Cost of IVF

When choosing a fertility clinic, you may consider factors such as medical staff expertise, location, and cost. Since many people may not have insurance coverage for fertility treatment, knowing the costs up front makes good financial sense. However, trying to determine the costs associated with fertility treatment can be difficult because costs for an Assisted Reproductive Technology (ART) cycle vary from program to program. The cost is dependent on insurance coverage, patient characteristics, and treatment center.

See below for RESOLVE’s breakdown of the average prices for procedures involved in IVF:

Average cost of an IVF cycle using*:
A fresh embryo (not including medications): $8,158; median cost: $7,500
A donor egg: $25,000-$30,000
Average cost of additional procedures*:
ICSI: $1,544; median cost: $1,500
Genetic testing (PGD): $3,550; median cost: $3,200
*Average costs in 2006.
Medications for IVF are $3,000-$5,000 per stimulation cycle, on average.

Questions to ask the financial coordinator at your fertility center

To help you with your decision-making process, ask the clinic for a detailed list of procedures and corresponding costs, and follow up with these questions:

  • Are medications, tests, lab work, and consultations included in the cost of treatment?
  • Does the clinic provide financial counseling and psychological counseling? If so, are there fees for these services?
  • Does the clinic offer a payment plan or a shared risk option?

Paying for IVF and state mandates

Infertility diagnosis, treatment, and associated medications can be extremely costly. Many patients may cover their expenses out of pocket. However, some patients receive help from their insurance. Understanding your health insurance benefits, covered services, and exclusions and restrictions is an important step in starting the IVF process.

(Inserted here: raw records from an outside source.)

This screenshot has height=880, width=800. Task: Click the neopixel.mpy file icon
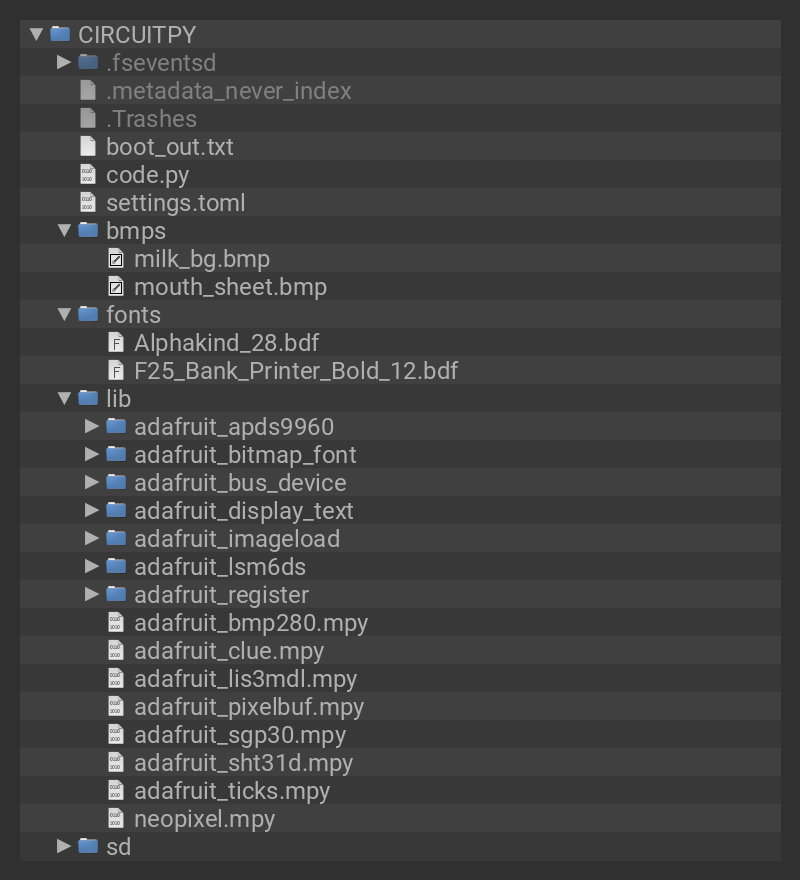click(x=116, y=819)
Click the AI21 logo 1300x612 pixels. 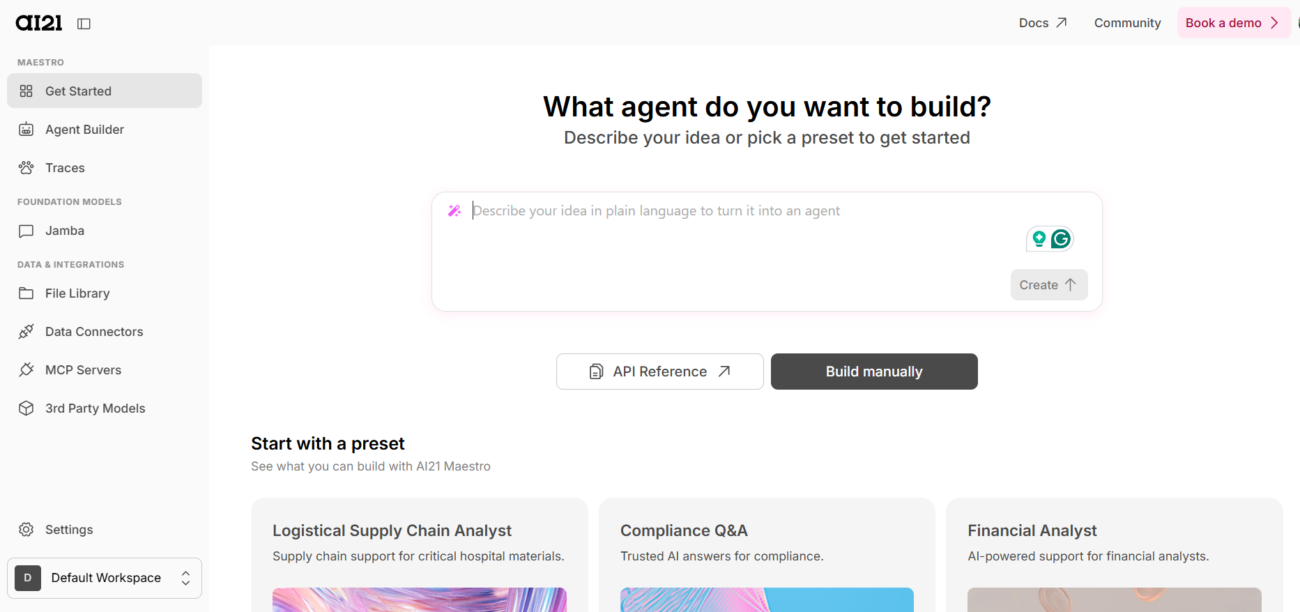pos(39,23)
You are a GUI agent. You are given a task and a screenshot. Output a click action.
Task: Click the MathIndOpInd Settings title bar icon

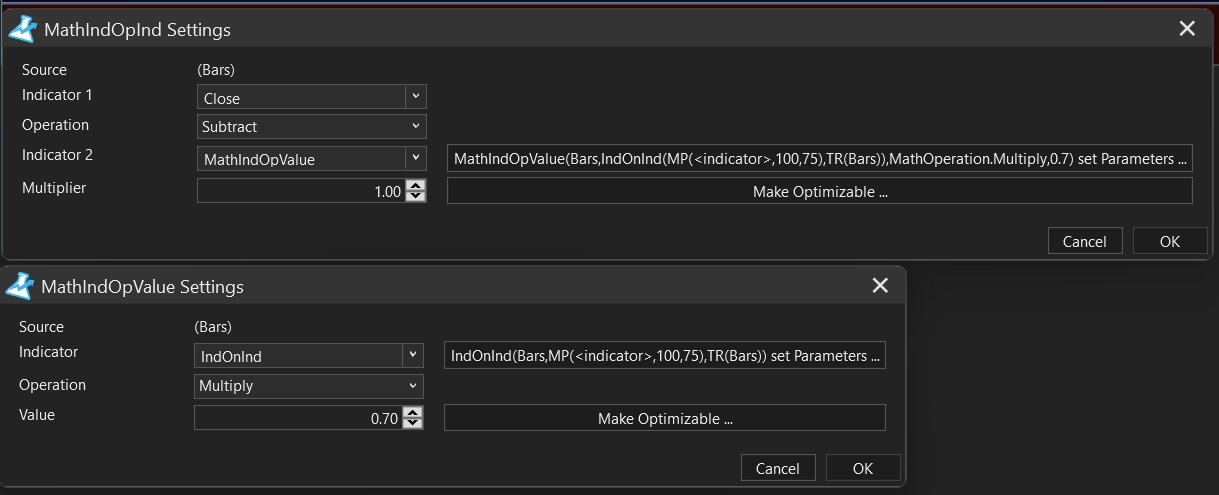(x=22, y=30)

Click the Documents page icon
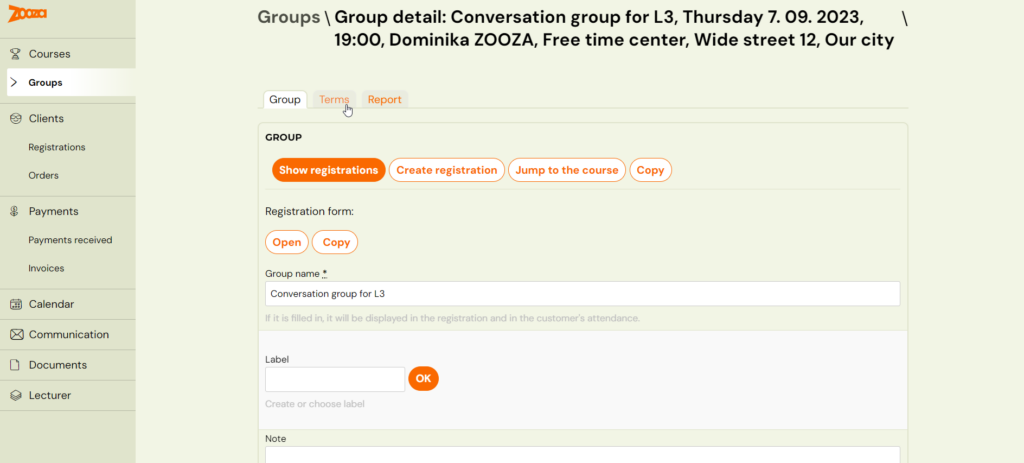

Insurance coverage in the United States

You may live in one of the 17 states that provide mandates for fertility services.

Mandated benefits vary by state. An actual mandate requires insurers to provide fertility coverage, but some states only have a “mandate to offer.” A “mandate to offer” requires insurers to offer coverage, which employers may choose to purchase. Mandated coverage may also depend upon the relationship between you and the insurance carrier. Mandates usually target traditional health insurance companies.

Please note that Federal ERISA (Employee Retirement Income Security Act) laws exempt self-insured groups from state mandates.